Die Beurteilung, was "wahre Kunst" ist, kann man getrost dem Rezipienten überlassen, es spielt hier auch keine Rolle, denn selbstverständlich soll man solche Exponate gerade auch dann zeigen, wenn sich alle einig sind, dass es sich dabei nicht um Kunst handelt, sondern beispielsweise nur um Handwerk. Who cares? Der Punkt ist hier doch gar nicht der Anspruch, hehre Kunst zu präsentieren, sondern vielmehr Exponate, die uns einiges über das Wesen, Ticken und die Selbstansicht Nordkoreas und seiner Machtelite verraten. Das wäre zumindest das, was ich an einer solchen Ausstellung spannend fände. Diese "Kunstwerke" sind vermutlich nicht minder aufschlussreich als Bild/Video/Text/Ton-Dokumentationen aus dem Innenleben der Paläste, Kasernen oder Folterkeller dieses Regimes. Auch die sind keine "Kunst", aber höchst wichtige Informationensquellen, die uns dabei helfen, mehr und besser zu verstehen.
 
  • Like
Reaktionen: Nick Carraway

paulraum

Erfahrenes Mitglied
08.04.2009
2.477
13
ARN / ZRH
Der Punkt ist hier doch gar nicht der Anspruch, hehre Kunst zu präsentieren

Den Anspruch hat aber das MAK doch, da es ein Museum ist.
Gerade Kuratoren und Direktor stehen eindeutig dafür - mit stolzgeschwelllter Brust. Darum bin ich in den Falle auch sehr kritisch.

Auch die sind keine "Kunst", aber höchst wichtige Informationensquellen, die uns dabei helfen, mehr und besser zu verstehen.

Kunst kann und wird wohl sehr oft ein Zeitzeugnis sein.
 
  • Like
Reaktionen: flysurfer

flysurfer

Gründungsmitglied
Teammitglied
06.03.2009
26.000
36
www.vielfliegertreff.de
Den Anspruch hat aber das MAK doch, da es ein Museum ist.

Und was hat ein Museum zwangsläufig mit Kunst zu tun?
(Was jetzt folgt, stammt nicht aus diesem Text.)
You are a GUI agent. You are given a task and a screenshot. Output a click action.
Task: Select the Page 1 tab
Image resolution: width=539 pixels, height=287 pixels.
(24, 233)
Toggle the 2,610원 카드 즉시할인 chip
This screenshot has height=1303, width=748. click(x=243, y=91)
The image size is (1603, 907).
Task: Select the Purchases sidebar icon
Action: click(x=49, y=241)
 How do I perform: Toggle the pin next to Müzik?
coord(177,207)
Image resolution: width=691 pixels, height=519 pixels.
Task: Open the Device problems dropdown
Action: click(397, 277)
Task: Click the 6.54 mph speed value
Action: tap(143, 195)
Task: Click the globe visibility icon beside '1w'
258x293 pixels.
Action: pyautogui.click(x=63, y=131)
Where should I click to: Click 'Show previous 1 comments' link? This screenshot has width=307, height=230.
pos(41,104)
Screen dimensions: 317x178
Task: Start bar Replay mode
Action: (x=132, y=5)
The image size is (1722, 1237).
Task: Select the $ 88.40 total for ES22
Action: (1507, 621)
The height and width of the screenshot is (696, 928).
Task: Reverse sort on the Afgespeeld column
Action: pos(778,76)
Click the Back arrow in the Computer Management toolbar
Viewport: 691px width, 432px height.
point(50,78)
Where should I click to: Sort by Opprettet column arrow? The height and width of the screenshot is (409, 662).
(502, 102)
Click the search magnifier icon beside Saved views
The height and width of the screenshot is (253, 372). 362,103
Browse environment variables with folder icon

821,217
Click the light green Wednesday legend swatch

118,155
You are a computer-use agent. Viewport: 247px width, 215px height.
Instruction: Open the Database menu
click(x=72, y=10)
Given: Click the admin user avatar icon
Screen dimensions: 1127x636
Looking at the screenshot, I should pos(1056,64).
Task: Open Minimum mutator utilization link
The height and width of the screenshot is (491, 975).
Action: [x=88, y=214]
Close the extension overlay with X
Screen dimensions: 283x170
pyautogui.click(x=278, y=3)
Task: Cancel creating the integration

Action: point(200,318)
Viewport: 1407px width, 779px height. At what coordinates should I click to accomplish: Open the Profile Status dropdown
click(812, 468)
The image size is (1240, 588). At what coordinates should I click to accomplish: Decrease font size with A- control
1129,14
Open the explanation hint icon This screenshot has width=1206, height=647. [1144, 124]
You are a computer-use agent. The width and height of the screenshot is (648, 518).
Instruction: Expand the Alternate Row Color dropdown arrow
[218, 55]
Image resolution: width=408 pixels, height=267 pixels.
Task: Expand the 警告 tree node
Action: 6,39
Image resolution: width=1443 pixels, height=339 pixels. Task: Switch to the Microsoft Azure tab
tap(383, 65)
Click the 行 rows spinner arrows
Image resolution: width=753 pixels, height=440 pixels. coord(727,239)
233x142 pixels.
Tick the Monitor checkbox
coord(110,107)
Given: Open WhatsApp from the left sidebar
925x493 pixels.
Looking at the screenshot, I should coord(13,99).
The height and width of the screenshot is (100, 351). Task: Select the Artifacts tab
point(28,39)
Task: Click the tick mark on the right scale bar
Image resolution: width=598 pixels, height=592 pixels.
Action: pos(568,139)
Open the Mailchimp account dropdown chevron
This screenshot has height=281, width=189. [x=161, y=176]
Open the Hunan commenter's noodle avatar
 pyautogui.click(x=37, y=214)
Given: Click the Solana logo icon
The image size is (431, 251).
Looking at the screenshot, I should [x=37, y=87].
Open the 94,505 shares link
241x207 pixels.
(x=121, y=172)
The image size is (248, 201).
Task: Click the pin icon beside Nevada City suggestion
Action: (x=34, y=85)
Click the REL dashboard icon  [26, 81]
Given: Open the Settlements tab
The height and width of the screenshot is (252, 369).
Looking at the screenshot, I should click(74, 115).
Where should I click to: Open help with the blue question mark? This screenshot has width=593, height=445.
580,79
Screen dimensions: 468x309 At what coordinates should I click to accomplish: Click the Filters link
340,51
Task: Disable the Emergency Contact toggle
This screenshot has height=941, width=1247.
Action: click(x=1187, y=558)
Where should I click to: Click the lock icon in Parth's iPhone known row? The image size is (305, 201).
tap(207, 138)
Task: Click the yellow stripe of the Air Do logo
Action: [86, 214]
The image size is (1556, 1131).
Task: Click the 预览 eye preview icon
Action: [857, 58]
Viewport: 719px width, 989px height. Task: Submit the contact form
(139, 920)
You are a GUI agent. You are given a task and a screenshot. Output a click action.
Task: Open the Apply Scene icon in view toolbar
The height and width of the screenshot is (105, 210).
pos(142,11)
Museen zeigen Exponate, die etwas erklären/belegen sollen. Im Deutschen Museum in München wirst du nicht viel Kunst finden, in Sinsheim auch nicht. Auch historische oder anthropologische Museen zeigen häufig Alltagsgegenstände, die eine Menge über das Leben anderer Menschen und Kulturen aussagen. Und naturhistorische Museen zeigen ausgestopfte Tiere uvm.

Eine Galerie zeigt schlicht und einfach Bilder. Ob es sich dabei um Kunst handelt, oder um was für Kunst - das ist ja schon ein Teil der wichtigen Diskussion, die sich aus dem schieren Akt der Präsentation ergibt.

Kunst kann und wird wohl sehr oft ein Zeitzeugnis sein.

Und genau deswegen sollte man sie immer zeigen, auch wenn manche das gern unterdrücken wollen, weil sie sie für "entartet" halten (wie im Dritten Reich) oder für "unwürdige Propaganda" (wie hier im Thread).

Was bitte gibt es eigentlich gegen ein Propagandamuseum einzuwenden? Das wäre sicherlich sehr interessant und aufschlussreich. Für einige vielleicht zu aufschlussreich, da sich Propaganda keineswegs auf totalitäre Diktaturen beschränkt.